In Wyman v. James the Court upheld home visitation requirements for welfare benefits. The court ruled that under the conditional benefit doctrine, a voluntary governmental benefit can be conditioned on waving a constitutional right. Only in one case did the Supreme Court deem suspicionless drug-testing unconstitutional.
In Chandler v. Miller, the Court struck down Georgia’s statute requiring candidates for elected office pass a drug test. The ruling’s reasoning renders Chandler irrelevant to the concerns in Marchwinski. Georgia’s statute forced individuals to choose between a constitutional right to seek office, and the fourth amendment right to privacy, violating the doctrine of unconstitutional conditions. It didn’t involve discretionary government benefits, and concerned constitutional considerations than were not factors in Marchwinski.
In Marchwinski (2000), Judge Roberts ignored every single precedent set by the Court. In her opinion striking down Michigan’s program, the sole precedent relied upon was Chandler, which wasn’t applicable. Her abuse of judicial discretion didn’t go unnoticed when appealed. The Federal Appeals Court of the Sixth Circuit noted this and the other flaws in its 2002 Marchwinski reversal. The opinion of the court offers proper legal analysis that Roberts neglected to provide, and the response from legal academics largely echoed its findings.
It was heard de nova because of how gravely Roberts abused her judicial discretion. In reversing the original ruling, the Appeals Court followed precedent and correctly applied the special needs and conditional requirement doctrines. The court ruled that the government interests in ensuring the proper use of public funds and the well-being of the children of TANF recipients outweighed the already diminished privacy expectations of TANF recipients. It concluded that state drug-testing programs, as a conditional requirement to receive TANF benefits, were constitutionally permissible.
However, the Sixth Circuit was notorious for partisan divide. Following the ACLU’s pleas, the entire bench flocked to the Court to rehear the case. In the ensuing rehearing, partisanship yielded a 6-6 split among the bench. As noted in the National Law Journal, Marchwinski (2003) epitomized the problematic partisanship characterizing the Sixth Circuit at that time.
The Court’s failure to issue a majority ruling meant the judgment was reversed to the original district court ruling. The ACLU and Michigan agreed to a settlement, entailing future drug-testing programs would establish suspicion before employing empirically effective methods, creating the ineffective programs witnessed in states since.

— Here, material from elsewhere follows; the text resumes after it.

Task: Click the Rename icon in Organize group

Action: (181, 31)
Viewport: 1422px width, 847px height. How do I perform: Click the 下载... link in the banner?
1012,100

This is how effective drug-testing programs, those that are randomized, spontaneous, indiscriminate, and empirically verifiable, were barred from implementation. In a society claiming to provide equal protection under the law, Roberts’ radical activism has created two classes of people maintaining fourth amendment protections against suspicionless drug-testing; candidates running for elected office and people on welfare.
Should the Supreme Court ever take up a challenge to the Marchwinski standard, it would affirm its own precedents. If this, or a similar case were brought before the Supreme Court, effective drug-testing programs would become constitutionally permissible. Hopefully, this insult to the foundations of our legal system will soon be rectified.